**Directive**. Reproduce word for word the stretch of entries from the line containing "The image size is (929, 697)." through the end of the entries.

═════ Data

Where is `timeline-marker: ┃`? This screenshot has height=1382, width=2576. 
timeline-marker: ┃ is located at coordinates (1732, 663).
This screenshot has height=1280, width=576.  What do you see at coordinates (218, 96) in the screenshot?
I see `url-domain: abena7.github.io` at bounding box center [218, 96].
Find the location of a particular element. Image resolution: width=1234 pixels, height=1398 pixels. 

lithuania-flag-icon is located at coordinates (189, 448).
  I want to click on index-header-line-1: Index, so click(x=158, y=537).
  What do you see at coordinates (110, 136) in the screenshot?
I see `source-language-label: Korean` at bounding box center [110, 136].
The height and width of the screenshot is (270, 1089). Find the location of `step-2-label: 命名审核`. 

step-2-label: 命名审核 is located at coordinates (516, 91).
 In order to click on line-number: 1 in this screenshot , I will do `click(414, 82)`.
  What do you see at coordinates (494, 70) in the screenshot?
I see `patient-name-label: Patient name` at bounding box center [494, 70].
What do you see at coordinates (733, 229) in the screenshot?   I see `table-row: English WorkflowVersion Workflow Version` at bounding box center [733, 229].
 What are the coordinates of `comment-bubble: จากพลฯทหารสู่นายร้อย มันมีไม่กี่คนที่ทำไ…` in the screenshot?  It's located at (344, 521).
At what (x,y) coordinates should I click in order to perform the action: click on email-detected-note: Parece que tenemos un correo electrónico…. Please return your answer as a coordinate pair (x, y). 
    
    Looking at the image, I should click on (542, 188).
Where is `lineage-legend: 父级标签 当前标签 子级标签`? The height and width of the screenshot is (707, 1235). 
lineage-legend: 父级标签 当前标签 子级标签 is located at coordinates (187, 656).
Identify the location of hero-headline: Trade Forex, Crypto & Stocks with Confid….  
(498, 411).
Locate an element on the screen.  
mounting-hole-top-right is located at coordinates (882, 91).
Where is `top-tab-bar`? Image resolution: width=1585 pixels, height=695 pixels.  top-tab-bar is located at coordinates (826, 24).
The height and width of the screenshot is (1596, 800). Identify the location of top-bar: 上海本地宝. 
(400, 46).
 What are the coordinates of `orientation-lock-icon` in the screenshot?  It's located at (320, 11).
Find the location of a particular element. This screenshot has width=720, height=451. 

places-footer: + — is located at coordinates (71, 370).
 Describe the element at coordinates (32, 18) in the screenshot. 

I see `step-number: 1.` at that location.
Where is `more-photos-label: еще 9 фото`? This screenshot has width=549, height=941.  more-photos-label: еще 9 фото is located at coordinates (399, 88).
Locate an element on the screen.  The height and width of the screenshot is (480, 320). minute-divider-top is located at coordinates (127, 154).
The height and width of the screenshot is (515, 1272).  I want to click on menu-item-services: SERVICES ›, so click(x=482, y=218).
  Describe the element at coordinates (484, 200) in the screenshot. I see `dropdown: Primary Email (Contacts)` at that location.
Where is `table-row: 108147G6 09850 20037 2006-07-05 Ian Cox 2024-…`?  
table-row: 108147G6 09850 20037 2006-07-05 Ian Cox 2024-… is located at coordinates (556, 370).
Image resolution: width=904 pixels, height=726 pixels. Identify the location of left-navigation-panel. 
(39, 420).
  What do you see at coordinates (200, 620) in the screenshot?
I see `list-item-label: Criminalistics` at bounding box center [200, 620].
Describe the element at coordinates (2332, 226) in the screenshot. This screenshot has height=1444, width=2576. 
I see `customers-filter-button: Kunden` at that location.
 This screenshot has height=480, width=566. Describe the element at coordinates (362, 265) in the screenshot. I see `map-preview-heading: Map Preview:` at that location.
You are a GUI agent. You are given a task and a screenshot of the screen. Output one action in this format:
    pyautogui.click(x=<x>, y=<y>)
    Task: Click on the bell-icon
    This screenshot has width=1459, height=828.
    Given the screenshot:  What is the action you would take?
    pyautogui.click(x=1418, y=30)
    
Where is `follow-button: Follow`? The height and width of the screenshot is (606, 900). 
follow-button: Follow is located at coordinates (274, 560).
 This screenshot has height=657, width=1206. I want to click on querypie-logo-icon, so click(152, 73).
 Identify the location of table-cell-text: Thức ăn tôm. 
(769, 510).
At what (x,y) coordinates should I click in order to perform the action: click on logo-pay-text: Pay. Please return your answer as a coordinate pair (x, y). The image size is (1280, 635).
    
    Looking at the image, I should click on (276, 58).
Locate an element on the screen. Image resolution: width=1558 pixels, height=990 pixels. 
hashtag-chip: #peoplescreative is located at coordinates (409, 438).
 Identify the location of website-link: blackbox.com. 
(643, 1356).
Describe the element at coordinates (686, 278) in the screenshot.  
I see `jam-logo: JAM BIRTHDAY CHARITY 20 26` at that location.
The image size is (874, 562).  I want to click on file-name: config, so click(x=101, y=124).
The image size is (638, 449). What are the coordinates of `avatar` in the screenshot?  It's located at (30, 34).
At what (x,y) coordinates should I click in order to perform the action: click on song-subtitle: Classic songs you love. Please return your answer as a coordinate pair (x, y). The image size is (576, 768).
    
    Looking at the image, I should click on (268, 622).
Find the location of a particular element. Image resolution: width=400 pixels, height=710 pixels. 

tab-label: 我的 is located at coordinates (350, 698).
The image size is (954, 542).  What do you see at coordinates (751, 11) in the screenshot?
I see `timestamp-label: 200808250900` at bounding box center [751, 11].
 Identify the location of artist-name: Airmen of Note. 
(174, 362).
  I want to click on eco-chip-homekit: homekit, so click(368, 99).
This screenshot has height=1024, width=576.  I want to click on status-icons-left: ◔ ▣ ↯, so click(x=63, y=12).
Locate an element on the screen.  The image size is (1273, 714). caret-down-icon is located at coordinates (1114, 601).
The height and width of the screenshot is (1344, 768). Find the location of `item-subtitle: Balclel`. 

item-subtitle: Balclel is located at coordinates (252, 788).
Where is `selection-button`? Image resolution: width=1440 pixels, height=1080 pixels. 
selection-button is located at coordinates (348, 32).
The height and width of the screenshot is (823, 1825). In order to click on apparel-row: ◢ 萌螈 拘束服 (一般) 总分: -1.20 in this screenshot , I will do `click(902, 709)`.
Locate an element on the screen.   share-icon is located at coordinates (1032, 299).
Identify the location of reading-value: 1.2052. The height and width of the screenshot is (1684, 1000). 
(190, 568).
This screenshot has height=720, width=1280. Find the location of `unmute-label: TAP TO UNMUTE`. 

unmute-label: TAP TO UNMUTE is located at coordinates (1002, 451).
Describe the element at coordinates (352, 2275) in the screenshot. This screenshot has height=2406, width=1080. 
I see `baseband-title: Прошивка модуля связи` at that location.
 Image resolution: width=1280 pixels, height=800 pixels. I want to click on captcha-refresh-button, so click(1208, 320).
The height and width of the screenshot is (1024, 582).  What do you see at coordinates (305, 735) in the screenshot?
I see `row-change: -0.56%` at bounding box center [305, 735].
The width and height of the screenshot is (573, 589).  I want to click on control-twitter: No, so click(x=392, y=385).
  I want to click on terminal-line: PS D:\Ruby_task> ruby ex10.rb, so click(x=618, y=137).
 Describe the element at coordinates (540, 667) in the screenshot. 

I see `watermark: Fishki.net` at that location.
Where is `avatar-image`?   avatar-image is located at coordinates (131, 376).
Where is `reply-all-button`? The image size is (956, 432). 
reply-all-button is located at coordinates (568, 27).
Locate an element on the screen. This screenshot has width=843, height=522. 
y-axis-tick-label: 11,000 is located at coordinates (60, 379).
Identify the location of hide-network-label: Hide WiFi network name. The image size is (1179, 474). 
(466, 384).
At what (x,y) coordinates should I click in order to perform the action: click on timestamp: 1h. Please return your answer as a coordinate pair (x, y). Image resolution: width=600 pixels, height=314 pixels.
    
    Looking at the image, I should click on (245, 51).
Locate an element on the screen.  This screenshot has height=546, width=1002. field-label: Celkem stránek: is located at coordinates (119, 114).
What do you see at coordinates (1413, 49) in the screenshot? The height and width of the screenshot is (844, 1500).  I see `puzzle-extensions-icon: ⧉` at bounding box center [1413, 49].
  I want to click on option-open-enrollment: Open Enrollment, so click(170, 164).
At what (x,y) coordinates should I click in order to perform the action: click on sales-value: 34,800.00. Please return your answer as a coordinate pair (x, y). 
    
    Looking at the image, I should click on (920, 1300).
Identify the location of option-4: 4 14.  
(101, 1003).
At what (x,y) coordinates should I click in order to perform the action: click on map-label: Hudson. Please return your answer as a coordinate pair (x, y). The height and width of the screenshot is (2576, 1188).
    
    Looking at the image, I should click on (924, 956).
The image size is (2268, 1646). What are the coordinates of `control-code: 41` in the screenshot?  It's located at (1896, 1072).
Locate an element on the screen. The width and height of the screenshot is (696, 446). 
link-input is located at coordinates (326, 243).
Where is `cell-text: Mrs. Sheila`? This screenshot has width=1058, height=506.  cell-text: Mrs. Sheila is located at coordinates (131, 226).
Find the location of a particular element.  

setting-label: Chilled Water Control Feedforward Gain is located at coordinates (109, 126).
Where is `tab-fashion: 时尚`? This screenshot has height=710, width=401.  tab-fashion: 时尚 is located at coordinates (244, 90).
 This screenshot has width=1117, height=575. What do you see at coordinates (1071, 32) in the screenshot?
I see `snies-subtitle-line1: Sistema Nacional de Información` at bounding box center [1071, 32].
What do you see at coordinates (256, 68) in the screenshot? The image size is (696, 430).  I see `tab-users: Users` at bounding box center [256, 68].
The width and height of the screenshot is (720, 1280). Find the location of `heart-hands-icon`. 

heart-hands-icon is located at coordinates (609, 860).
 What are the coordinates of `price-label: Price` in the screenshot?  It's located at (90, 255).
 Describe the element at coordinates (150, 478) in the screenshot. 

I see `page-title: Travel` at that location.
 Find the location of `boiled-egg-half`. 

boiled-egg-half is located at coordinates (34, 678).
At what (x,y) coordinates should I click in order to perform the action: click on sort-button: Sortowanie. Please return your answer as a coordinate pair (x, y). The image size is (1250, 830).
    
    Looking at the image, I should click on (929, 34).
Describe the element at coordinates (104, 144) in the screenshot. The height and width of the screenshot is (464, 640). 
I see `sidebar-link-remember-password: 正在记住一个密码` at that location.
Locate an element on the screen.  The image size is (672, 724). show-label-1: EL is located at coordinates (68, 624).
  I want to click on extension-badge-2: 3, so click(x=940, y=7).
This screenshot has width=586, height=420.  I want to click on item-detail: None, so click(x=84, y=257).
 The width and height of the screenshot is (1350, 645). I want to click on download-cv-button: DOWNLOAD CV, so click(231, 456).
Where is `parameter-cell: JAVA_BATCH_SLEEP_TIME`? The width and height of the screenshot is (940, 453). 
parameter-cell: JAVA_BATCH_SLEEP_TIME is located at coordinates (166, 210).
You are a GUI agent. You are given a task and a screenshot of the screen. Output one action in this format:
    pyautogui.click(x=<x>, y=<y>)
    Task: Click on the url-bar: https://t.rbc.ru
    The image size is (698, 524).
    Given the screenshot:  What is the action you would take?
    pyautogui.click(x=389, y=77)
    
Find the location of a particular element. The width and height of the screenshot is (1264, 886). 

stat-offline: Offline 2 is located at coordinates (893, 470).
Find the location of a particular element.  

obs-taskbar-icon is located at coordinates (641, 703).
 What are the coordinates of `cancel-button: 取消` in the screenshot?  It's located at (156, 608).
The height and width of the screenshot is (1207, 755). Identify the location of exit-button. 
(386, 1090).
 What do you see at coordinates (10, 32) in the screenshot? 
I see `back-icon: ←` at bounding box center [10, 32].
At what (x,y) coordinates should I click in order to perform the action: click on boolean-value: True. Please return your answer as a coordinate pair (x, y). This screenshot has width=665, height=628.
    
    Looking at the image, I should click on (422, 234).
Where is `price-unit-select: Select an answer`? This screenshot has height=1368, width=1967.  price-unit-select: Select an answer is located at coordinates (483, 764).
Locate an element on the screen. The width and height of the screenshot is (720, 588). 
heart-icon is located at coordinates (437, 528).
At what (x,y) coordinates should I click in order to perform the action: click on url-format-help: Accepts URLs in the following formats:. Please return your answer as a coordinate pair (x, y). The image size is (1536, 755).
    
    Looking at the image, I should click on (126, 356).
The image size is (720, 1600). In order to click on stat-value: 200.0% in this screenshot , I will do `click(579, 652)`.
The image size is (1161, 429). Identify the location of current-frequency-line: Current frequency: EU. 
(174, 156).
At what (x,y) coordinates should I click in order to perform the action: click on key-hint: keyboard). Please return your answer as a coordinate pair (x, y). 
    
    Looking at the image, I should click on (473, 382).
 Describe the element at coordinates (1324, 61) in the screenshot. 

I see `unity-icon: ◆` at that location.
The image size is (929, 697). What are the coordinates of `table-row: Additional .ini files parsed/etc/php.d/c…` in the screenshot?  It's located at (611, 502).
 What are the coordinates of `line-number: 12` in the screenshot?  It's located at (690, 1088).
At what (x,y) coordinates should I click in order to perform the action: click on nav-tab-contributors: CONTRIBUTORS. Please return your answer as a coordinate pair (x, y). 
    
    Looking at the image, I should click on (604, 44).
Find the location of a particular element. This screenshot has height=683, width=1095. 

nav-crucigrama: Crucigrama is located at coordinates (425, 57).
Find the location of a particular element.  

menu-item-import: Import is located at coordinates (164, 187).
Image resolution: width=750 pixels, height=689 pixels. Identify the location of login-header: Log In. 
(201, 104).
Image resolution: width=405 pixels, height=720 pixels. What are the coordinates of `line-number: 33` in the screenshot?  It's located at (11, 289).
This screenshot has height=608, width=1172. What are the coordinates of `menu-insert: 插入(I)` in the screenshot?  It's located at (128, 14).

══════════

**Task response**.
The image size is (929, 697). What are the coordinates of `table-row: Additional .ini files parsed/etc/php.d/c…` in the screenshot?  It's located at (611, 502).
 What are the coordinates of `line-number: 12` in the screenshot?  It's located at (690, 1088).
At what (x,y) coordinates should I click in order to perform the action: click on nav-tab-contributors: CONTRIBUTORS. Please return your answer as a coordinate pair (x, y). 
    
    Looking at the image, I should click on (604, 44).
Find the location of a particular element. This screenshot has height=683, width=1095. 

nav-crucigrama: Crucigrama is located at coordinates (425, 57).
Find the location of a particular element.  

menu-item-import: Import is located at coordinates (164, 187).
Image resolution: width=750 pixels, height=689 pixels. Identify the location of login-header: Log In. 
(201, 104).
Image resolution: width=405 pixels, height=720 pixels. What are the coordinates of `line-number: 33` in the screenshot?  It's located at (11, 289).
This screenshot has height=608, width=1172. What are the coordinates of `menu-insert: 插入(I)` in the screenshot?  It's located at (128, 14).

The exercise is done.